TEXTO:
━━━
10 de julio de 2009

SE VENDE

“SE VENDE”, dice el cartel en el frente de la casa. 
Y la vecina de al lado, que conoció a mis abuelos, se puso a llorar. 

A pesar que ya han muerto hace algunos años, que la casa esté allí, o que aún pertenezca a la familia, es como si ellos, mis abuelos, siguieran vivos.
Es como si Don León siguiera abriendo el portón del garage y sacara el taxi para ir a trabajar. O es como si amaneciera otro día con una idea nueva para remodelar la casa, y saliera a comprar materiales mientras el taxi queda en el chapista unos días más, de los tantos que ya ha estado. O es como si Doña Cata caminara lento por la gran casa, con sus eternos dolores de pies, y preparara la comida para León y después quizá pase la tarde mirando alguno de los novelones de la tele. Y en la tardecita, llame a casa y hable con alguna de sus nietas o con su hija y conversen un largo rato.

O aún como muchos años más atrás…

Quizá es como si estuviera allí Chiquita, la que saltaba y movía la cola a más no poder cada vez que íbamos algunos de los nietos. Y se quedaba horas debajo de nuestras caricias. O cuando pedía de entrar en las noches frías de invierno, para quedarse quietita en su rincón, debajo del tocadiscos. A lo mejor pareciera que está por venir alguno de nuestros primeros cumpleaños y la casa se llena de gente y de sillas y de ruidos y de música y de juegos, hasta que nosotras cinco nos ponemos al frente de la familia y hacemos una pieza musical.
━━━
Entradas de posición de ítems

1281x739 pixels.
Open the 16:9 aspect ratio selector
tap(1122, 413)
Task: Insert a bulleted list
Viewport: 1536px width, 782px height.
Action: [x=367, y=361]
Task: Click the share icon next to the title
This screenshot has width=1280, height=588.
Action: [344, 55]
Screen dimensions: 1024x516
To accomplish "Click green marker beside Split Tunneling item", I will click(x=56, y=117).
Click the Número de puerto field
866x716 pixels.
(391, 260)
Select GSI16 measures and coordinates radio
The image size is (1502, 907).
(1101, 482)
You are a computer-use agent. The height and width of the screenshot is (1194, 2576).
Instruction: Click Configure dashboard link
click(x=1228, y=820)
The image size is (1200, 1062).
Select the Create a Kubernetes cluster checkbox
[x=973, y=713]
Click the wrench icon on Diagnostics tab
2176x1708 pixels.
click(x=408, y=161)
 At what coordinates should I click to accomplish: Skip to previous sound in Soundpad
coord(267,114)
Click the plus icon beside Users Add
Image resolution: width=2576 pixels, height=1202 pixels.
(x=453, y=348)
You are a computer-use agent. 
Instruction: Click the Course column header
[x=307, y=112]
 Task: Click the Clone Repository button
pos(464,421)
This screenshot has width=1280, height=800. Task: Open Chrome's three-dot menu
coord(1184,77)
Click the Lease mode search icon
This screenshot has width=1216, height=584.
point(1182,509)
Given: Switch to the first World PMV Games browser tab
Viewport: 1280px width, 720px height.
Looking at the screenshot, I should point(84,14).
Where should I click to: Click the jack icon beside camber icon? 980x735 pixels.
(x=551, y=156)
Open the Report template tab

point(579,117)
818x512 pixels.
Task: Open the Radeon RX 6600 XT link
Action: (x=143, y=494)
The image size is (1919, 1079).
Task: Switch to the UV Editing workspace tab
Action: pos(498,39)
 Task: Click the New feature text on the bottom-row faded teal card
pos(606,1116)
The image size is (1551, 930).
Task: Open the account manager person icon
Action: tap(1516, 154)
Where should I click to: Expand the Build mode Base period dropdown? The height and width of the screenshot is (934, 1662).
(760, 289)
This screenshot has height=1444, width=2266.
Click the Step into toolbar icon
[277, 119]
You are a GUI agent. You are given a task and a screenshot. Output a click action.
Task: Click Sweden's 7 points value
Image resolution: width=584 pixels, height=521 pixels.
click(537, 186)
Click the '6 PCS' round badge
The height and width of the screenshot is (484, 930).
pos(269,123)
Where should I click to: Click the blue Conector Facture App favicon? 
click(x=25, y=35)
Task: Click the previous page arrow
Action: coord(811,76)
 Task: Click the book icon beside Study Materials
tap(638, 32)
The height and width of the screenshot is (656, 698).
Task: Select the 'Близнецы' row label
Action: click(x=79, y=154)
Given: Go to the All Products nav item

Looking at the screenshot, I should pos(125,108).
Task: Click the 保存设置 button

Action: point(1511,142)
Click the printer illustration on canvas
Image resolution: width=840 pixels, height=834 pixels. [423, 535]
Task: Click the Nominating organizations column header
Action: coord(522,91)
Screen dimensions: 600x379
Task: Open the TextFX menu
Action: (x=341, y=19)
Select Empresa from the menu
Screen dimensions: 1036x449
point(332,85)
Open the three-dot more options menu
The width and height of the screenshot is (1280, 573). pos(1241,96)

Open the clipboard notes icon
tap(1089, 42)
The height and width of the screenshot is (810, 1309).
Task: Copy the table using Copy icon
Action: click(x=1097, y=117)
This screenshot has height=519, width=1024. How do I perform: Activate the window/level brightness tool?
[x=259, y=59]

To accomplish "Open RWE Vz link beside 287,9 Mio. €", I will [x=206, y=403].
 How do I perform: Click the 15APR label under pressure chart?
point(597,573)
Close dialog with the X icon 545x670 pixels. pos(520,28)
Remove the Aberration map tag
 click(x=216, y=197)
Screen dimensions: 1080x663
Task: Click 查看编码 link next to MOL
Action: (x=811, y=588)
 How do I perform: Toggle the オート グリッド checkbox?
━━━
CONJUNTO DE TAREAS:
A: Reproduce tal cual el fragmento del texto sobre la casa de los abuelos que va desde "10 de julio" hasta "abuelos, siguieran vivos.".
B: Organiza como una lista JSON de cadenas los registros que van desde la línea que contiene "Task: Click the 保存设置 button" hasta la que contiene "Action: click(x=1097, y=117)", ambas incluidas, con una cadena por línea y sin las líneas en blanco.

RESULTADOS:
A:
10 de julio de 2009

SE VENDE

“SE VENDE”, dice el cartel en el frente de la casa. 
Y la vecina de al lado, que conoció a mis abuelos, se puso a llorar. 

A pesar que ya han muerto hace algunos años, que la casa esté allí, o que aún pertenezca a la familia, es como si ellos, mis abuelos, siguieran vivos.

B:
[
  "Task: Click the 保存设置 button",
  "Action: point(1511,142)",
  "Click the printer illustration on canvas",
  "Image resolution: width=840 pixels, height=834 pixels. [423, 535]",
  "Task: Click the Nominating organizations column header",
  "Action: coord(522,91)",
  "Screen dimensions: 600x379",
  "Task: Open the TextFX menu",
  "Action: (x=341, y=19)",
  "Select Empresa from the menu",
  "Screen dimensions: 1036x449",
  "point(332,85)",
  "Open the three-dot more options menu",
  "The width and height of the screenshot is (1280, 573). pos(1241,96)",
  "Open the clipboard notes icon",
  "tap(1089, 42)",
  "The height and width of the screenshot is (810, 1309).",
  "Task: Copy the table using Copy icon",
  "Action: click(x=1097, y=117)"
]